La decisión del Tribunal Supremo de España, que ha suspendido provisionalmente el derecho al sufragio activo de aproximadamente 500.000 personas, ha generado un gran debate sobre la democracia en el país. Esta medida afecta a aquellos que adquirieron la nacionalidad española a través de la Ley de Memoria Democrática, que reconoce el derecho al voto a los descendientes de los represaliados de la Guerra Civil y la dictadura que se exiliaron. La resolución del alto tribunal se fundamenta en preocupaciones sobre posibles irregularidades electorales, un argumento que ha sido promovido por el partido Vox y respaldado por el PP.
En julio de 2023, había 2.328.201 ciudadanos registrados como residentes en el extranjero, pero solo 208.475 de ellos votaron válidamente en las últimas elecciones generales, lo que representa un 8,9% de participación. Este bajo nivel de votación refleja el escaso interés de los residentes ausentes en participar en el proceso electoral. A pesar de esto, en varias comunidades autónomas, como Asturias, Canarias, Cantabria, Madrid, Galicia y La Rioja, el partido más votado por estos ciudadanos fue el PP.
La crítica a esta decisión del Tribunal Supremo se centra en la importancia del sufragio universal, que debe ser libre, igual, directo y secreto, condiciones que se ven comprometidas con la suspensión de estos derechos. Los partidos políticos que han cuestionado la validez del voto de estos nuevos ciudadanos enfatizan la posibilidad de un "pucherazo" electoral, insinuando que la inclusión de estos votantes podría favorecer al PSOE. Sin embargo, el bajo nivel de participación observado en anteriores elecciones sugiere que esta teoría podría no reflejar la realidad.
La sección cuarta de la Sala de lo Contencioso-Administrativo del Tribunal Supremo ha tomado esta decisión hasta que se emita una sentencia definitiva, lo que deja en un estado incierto el futuro de los derechos electorales de los nuevos ciudadanos españoles.

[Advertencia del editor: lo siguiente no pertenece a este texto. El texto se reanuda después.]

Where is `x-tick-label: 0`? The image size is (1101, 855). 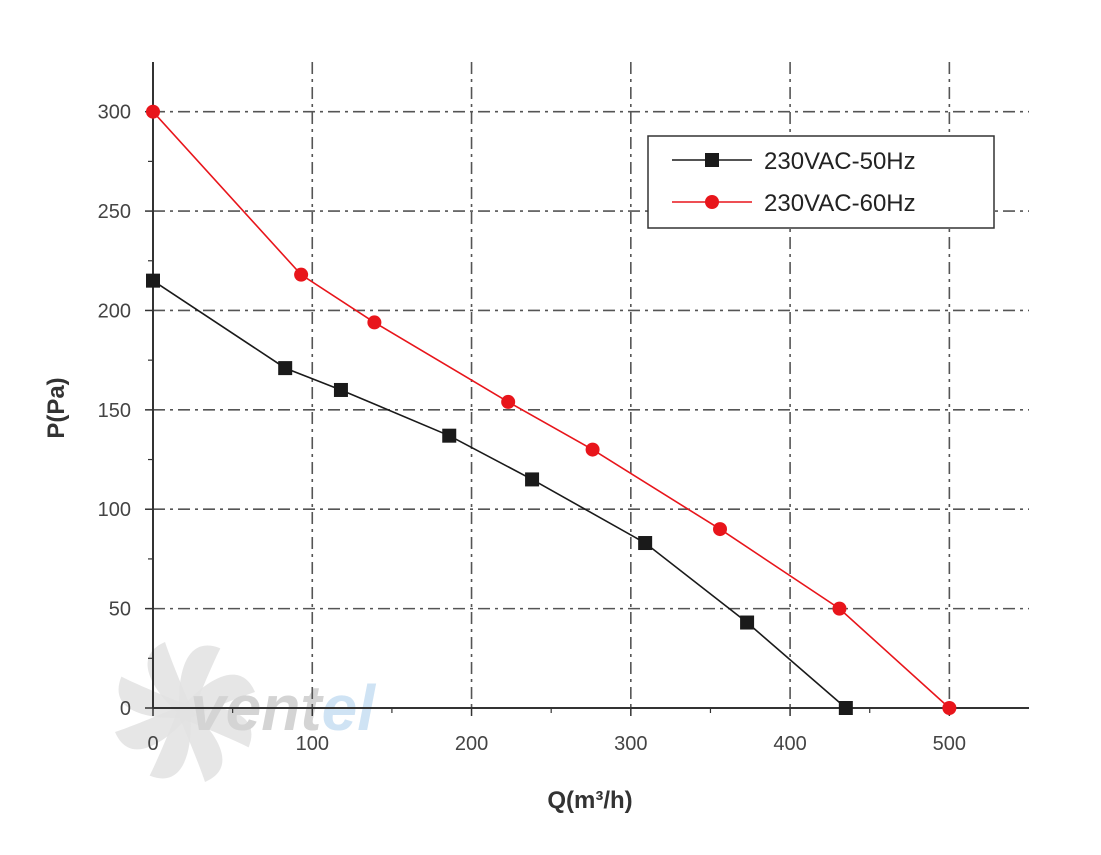
x-tick-label: 0 is located at coordinates (152, 744).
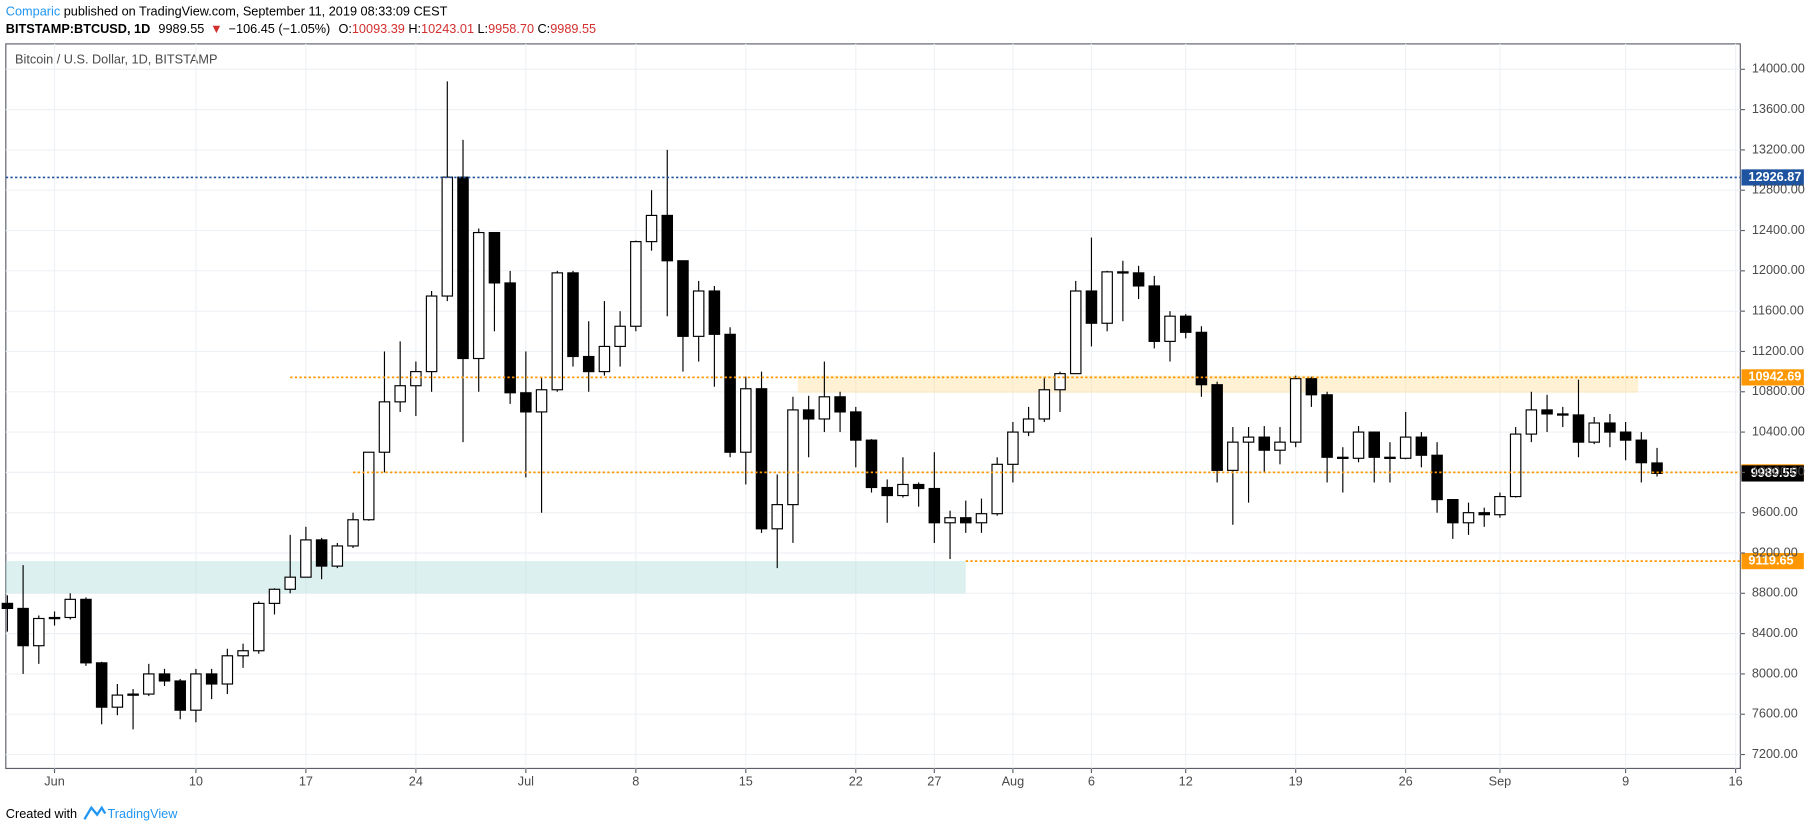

La resolución ha provocado reacciones encontradas en el ámbito político y social, con críticas sobre la posible violación de derechos fundamentales.
Contexto: La Ley de Memoria Democrática, aprobada en 2022, busca reconocer y reparar a aquellos que sufrieron persecución por razones políticas durante la Guerra Civil y la dictadura franquista. Esta normativa ha permitido a descendientes de exiliados obtener la nacionalidad española, un proceso que ha sido respaldado por diversas organizaciones en defensa de los derechos humanos. En un contexto donde el sufragio es un pilar fundamental de la democracia, la decisión del Tribunal Supremo plantea interrogantes sobre la inclusión de nuevos ciudadanos en la vida política del país.